June 29, 2005 – Rudolph Technologies Inc. has signed a definitive merger agreement with August Technology Corp. The transaction has been unanimously approved by the board of directors of both companies, is subject to customary regulatory approvals and shareholder vote of each company, and is expected to close in the 4Q05.
The combined company, which will continue to be known as Rudolph Technologies Inc., will be one of the largest semiconductor inspection and metrology companies.
Under the terms of the agreement, each August shareholder will receive either $10.50/share in cash or in Rudolph stock (based upon the exchange ratio pursuant to the agreement of 0.7625x and the closing price of Rudolph stock on June 27, 2005), reflecting aggregate consideration of approximately $193 million.
After the closing of the merger, Rudolph’s Paul McLaughlin will continue as chairman and CEO and Steven Roth will remain CFO. Jeff O’Dell, current CEO of August, will join Rudolph’s Board of Directors, and Stan Piekos, current CFO of August, will become Rudolph’s chief corporate development officer.

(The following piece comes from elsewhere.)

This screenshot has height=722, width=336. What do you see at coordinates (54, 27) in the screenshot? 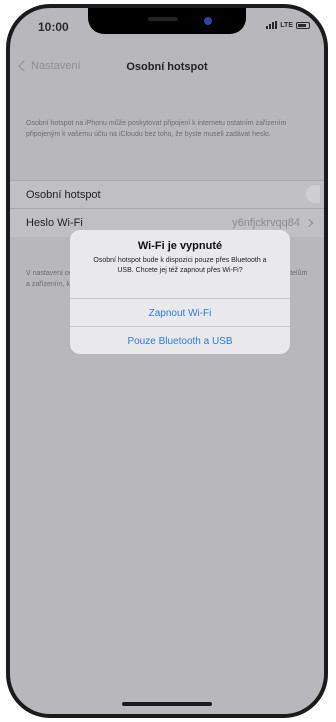
I see `status-time: 10:00` at bounding box center [54, 27].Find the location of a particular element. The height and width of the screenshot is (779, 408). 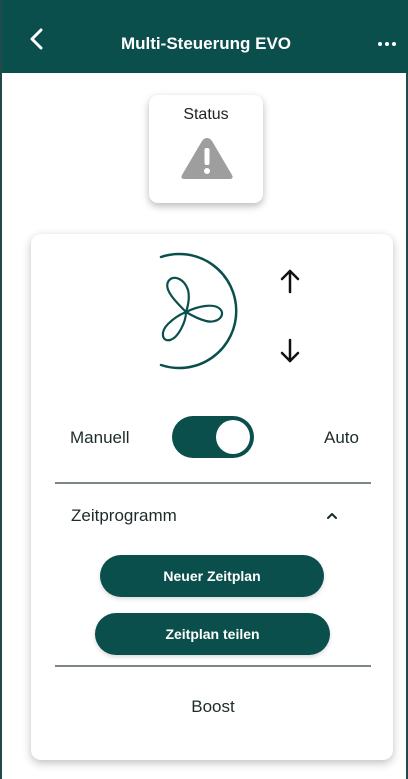

mode-toggle is located at coordinates (213, 437).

The company’s board will increase to 12 people, including 8 members from Rudolph, 3 members from August, and 1 additional board member to be jointly appointed.
“We believe this merger creates exciting upside opportunities for our customers, our shareholders and our employees,” said McLaughlin.

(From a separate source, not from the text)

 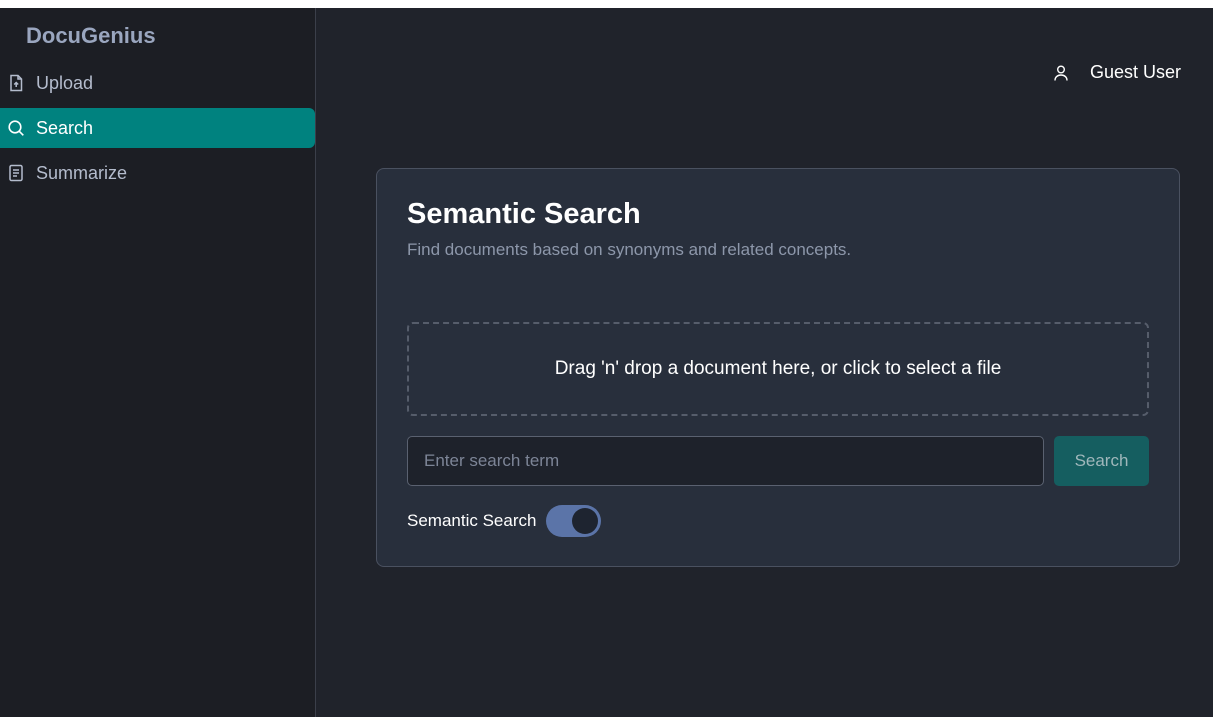 What do you see at coordinates (16, 128) in the screenshot?
I see `search-icon` at bounding box center [16, 128].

“As a combined entity, we are better positioned to offer our customers complete inspection and metrology solutions for front-end and back-end wafer processing. The merger also strengthens our financial position as we expect to enjoy substantial cost efficiencies and revenue synergies, while leveraging increased scale and a stronger market presence.”
Commenting on the merger agreement, Jeff O’Dell, August Technology’s co-founder, chairman and CEO, added, “After thorough due-diligence, we believe a merger with Rudolph will drive the greatest value for all stakeholders. As a combined entity, we are stronger and more efficient, and our prospects for growth are increased. This is a unique opportunity for the shareholders of August and Rudolph to participate in the upside potential of a new leader in metrology and inspection solutions. I am very pleased with today’s merger and excited about the prospects for The New Rudolph.”

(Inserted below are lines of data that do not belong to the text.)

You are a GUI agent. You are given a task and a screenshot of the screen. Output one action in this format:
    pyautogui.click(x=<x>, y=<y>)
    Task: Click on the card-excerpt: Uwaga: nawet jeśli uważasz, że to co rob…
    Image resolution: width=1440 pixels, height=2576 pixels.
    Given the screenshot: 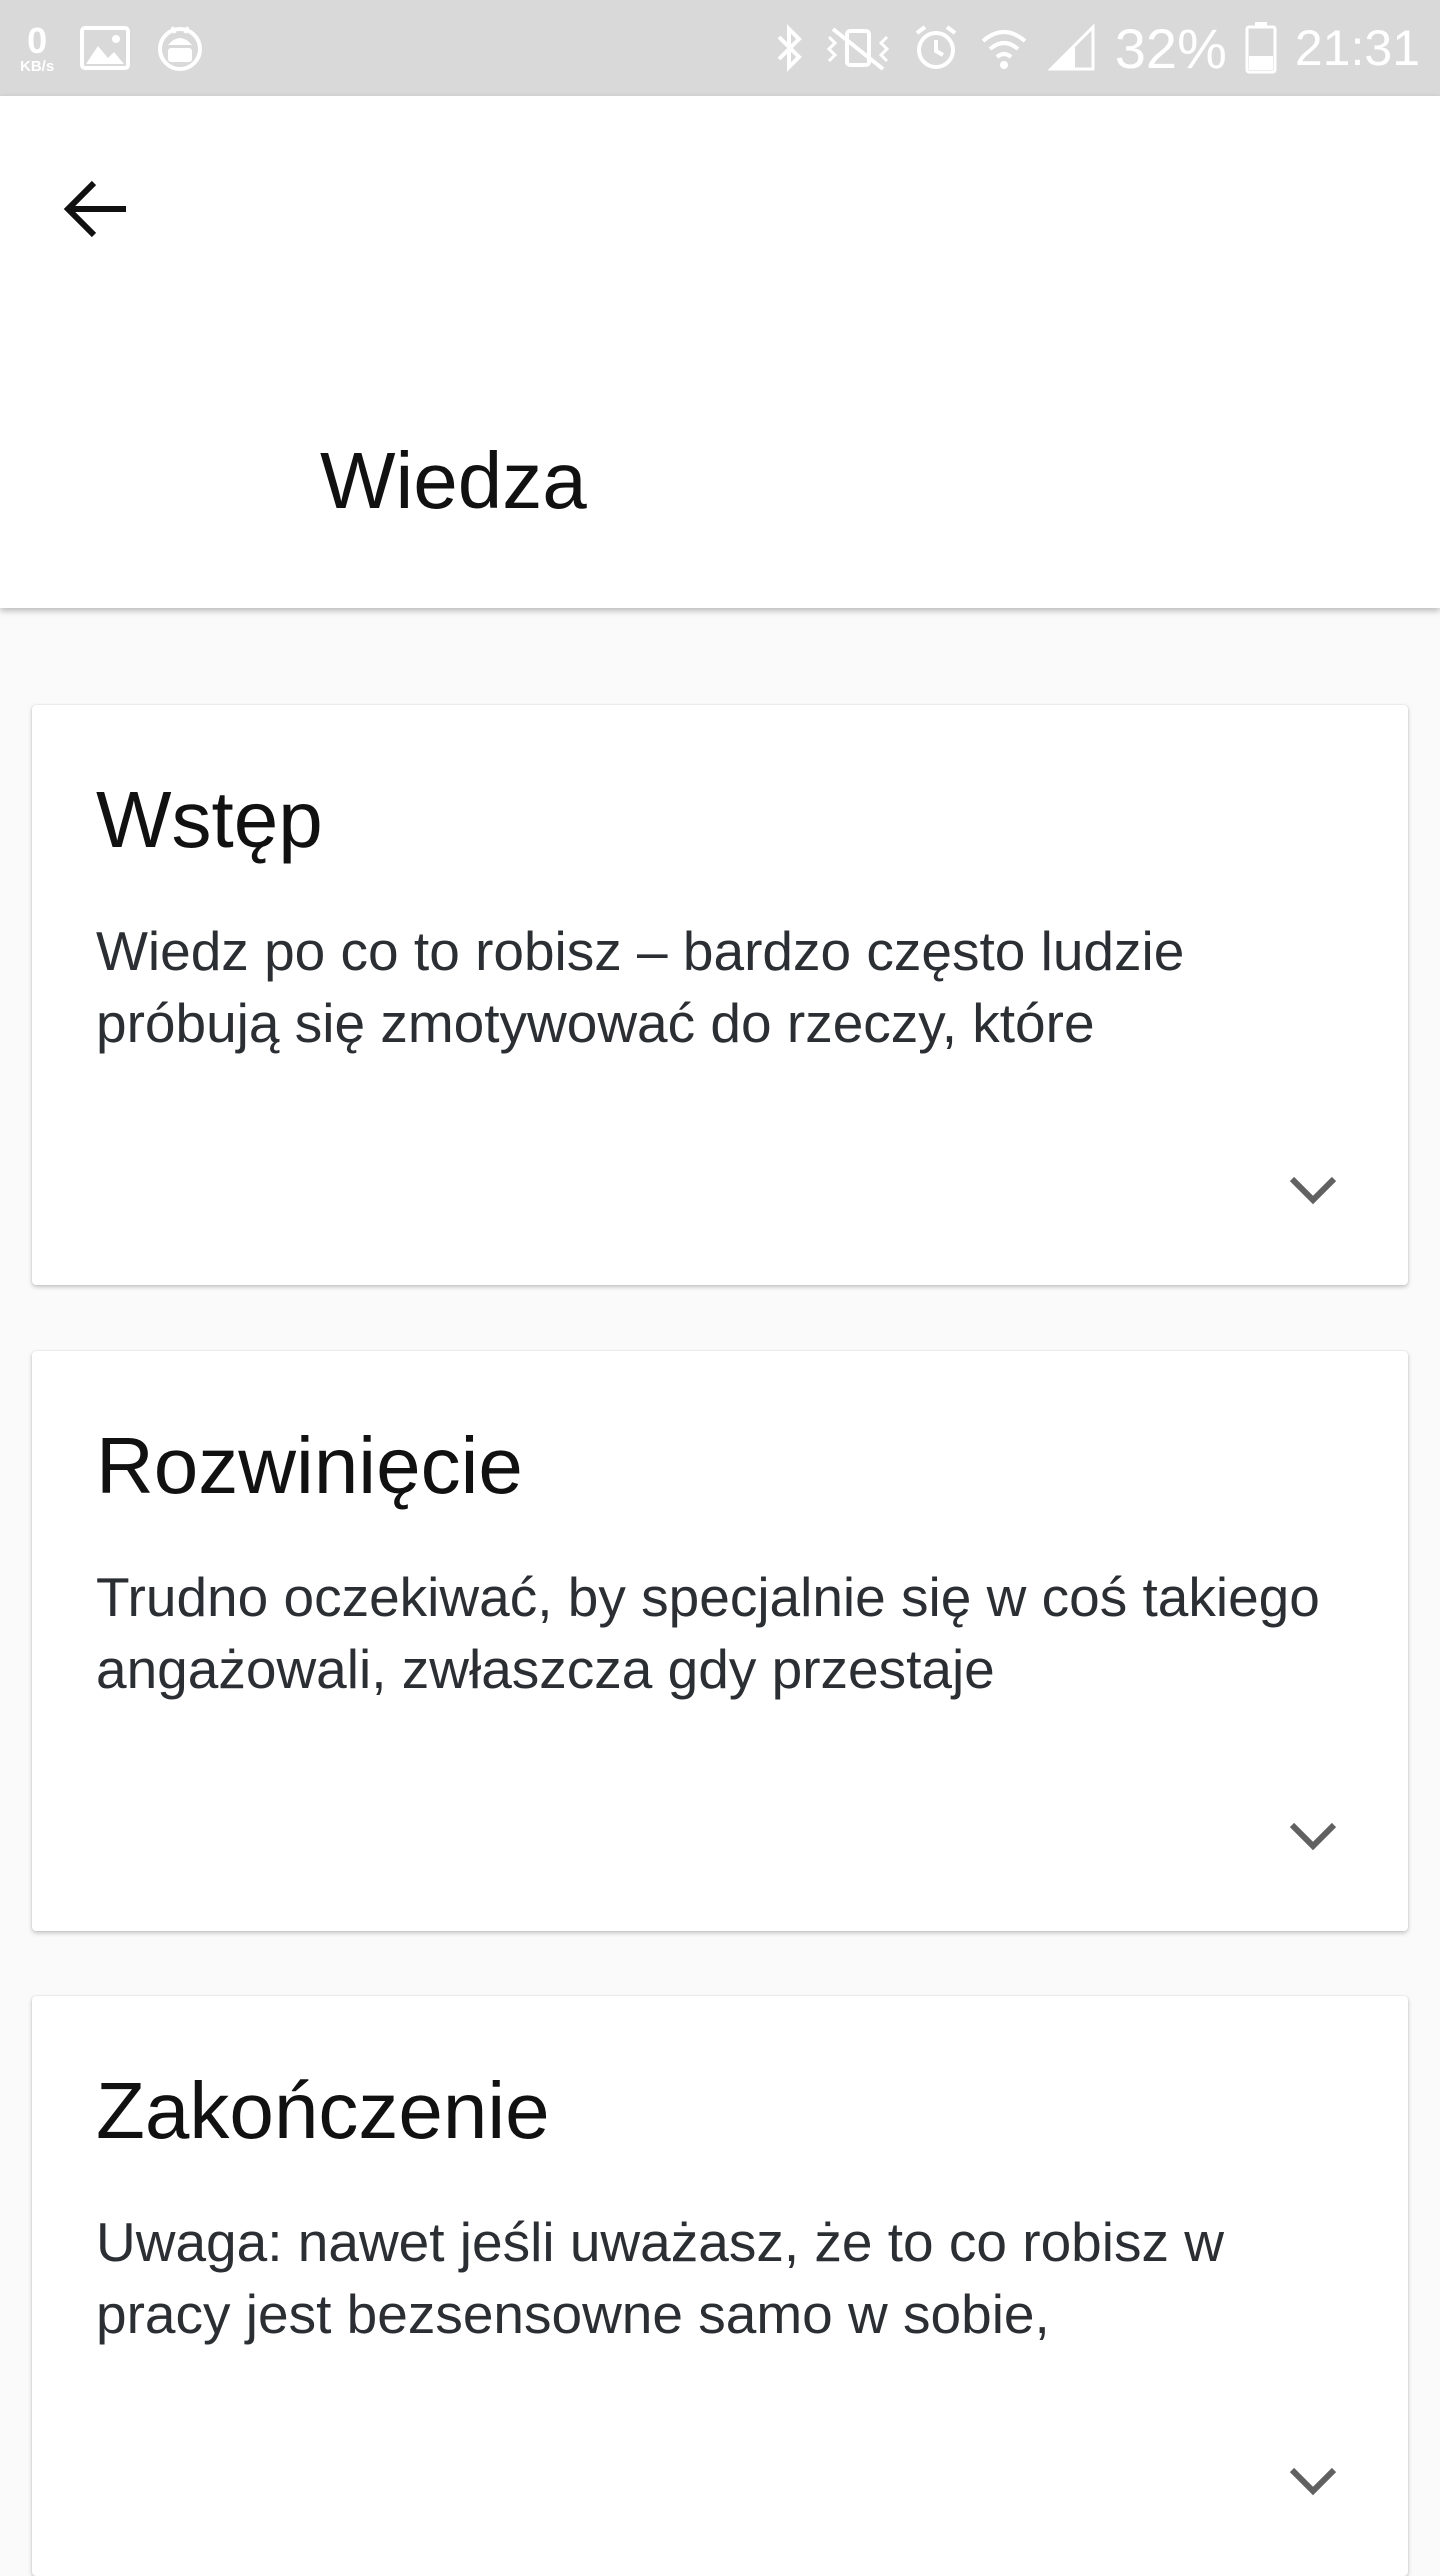 What is the action you would take?
    pyautogui.click(x=660, y=2278)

Stan Piekos, August Technology CFO, added, “The significant role of the August management team will provide continuity for August’s customers and our employees. This transaction allows our shareholders a greater ability to participate in the accelerated growth potential of the combined company. These are some of the compelling reasons for merging with Rudolph, which we believe would not be available from other potential opportunities, including KLA-Tencor.”
Piekos concluded, “August is concerned that an August/KLA-Tencor transaction would involve significant antitrust risk, including a lengthy investigation by the Department of Justice, which in turn could prevent any proposed transaction from closing. This could cause substantial uncertainty for August, its customers, employees and vendors, and ultimately hurt shareholder value.”
The New Rudolph will be headquartered in Flanders, NJ and maintain two centers of excellence; the inspection business based in Bloomington, MN and the metrology business based in New Jersey.
On a pro forma basis, the combined company would have trailing twelve month ended March 31, 2005 revenues of approximately $160 million and a base of approximately 600 employees. The merger is expected to be accretive to Rudolph’s earnings within the first year.